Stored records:

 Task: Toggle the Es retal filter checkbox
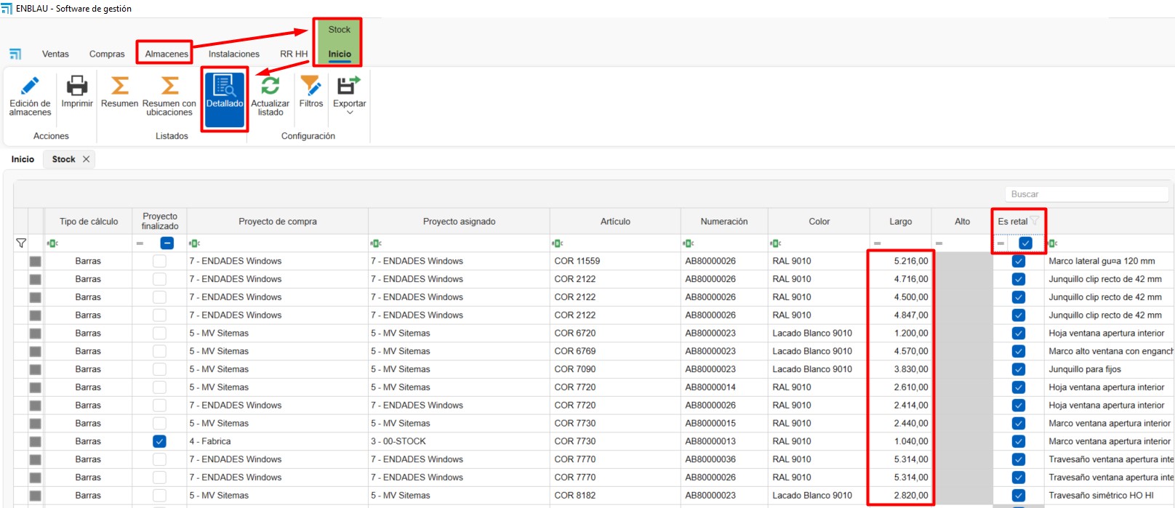click(x=1025, y=243)
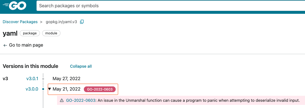
Task: Click the package chip next to yaml
Action: tap(30, 33)
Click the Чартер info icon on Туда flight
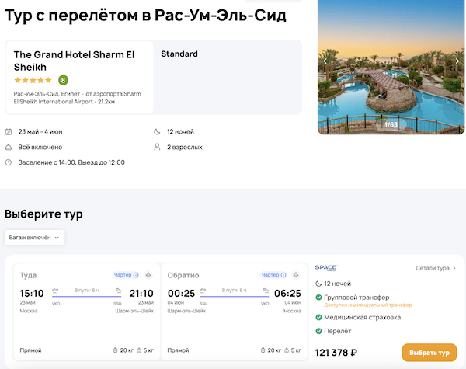The height and width of the screenshot is (369, 466). click(136, 275)
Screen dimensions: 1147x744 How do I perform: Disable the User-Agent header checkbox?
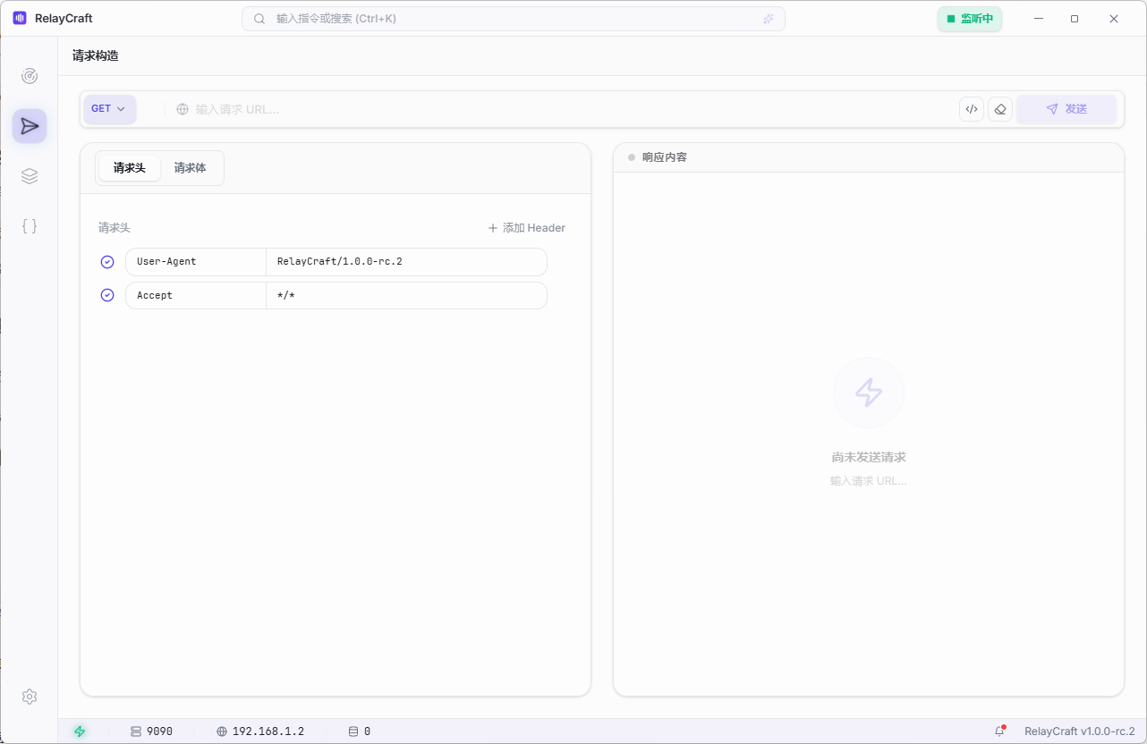click(x=107, y=262)
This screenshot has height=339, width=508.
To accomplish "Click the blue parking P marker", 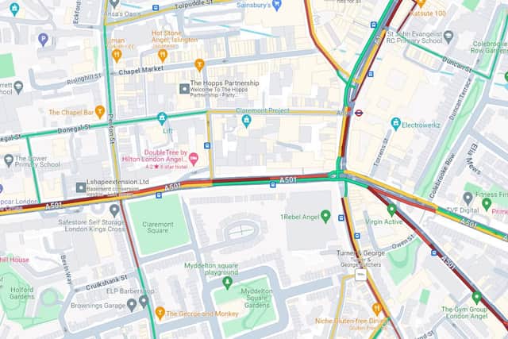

» EXERCISE PROMPT
Using the records above, output their complete text exactly, minus any images.

» SOLUTION FOR THIS EXERCISE
 Task: Toggle the Es retal filter checkbox
click(x=1025, y=243)
Task: Click the package chip next to yaml
Action: tap(30, 33)
Click the Чартер info icon on Туда flight
The height and width of the screenshot is (369, 466). click(136, 275)
Screen dimensions: 1147x744 How do I perform: Disable the User-Agent header checkbox?
click(x=107, y=262)
This screenshot has height=339, width=508.
To accomplish "Click the blue parking P marker", 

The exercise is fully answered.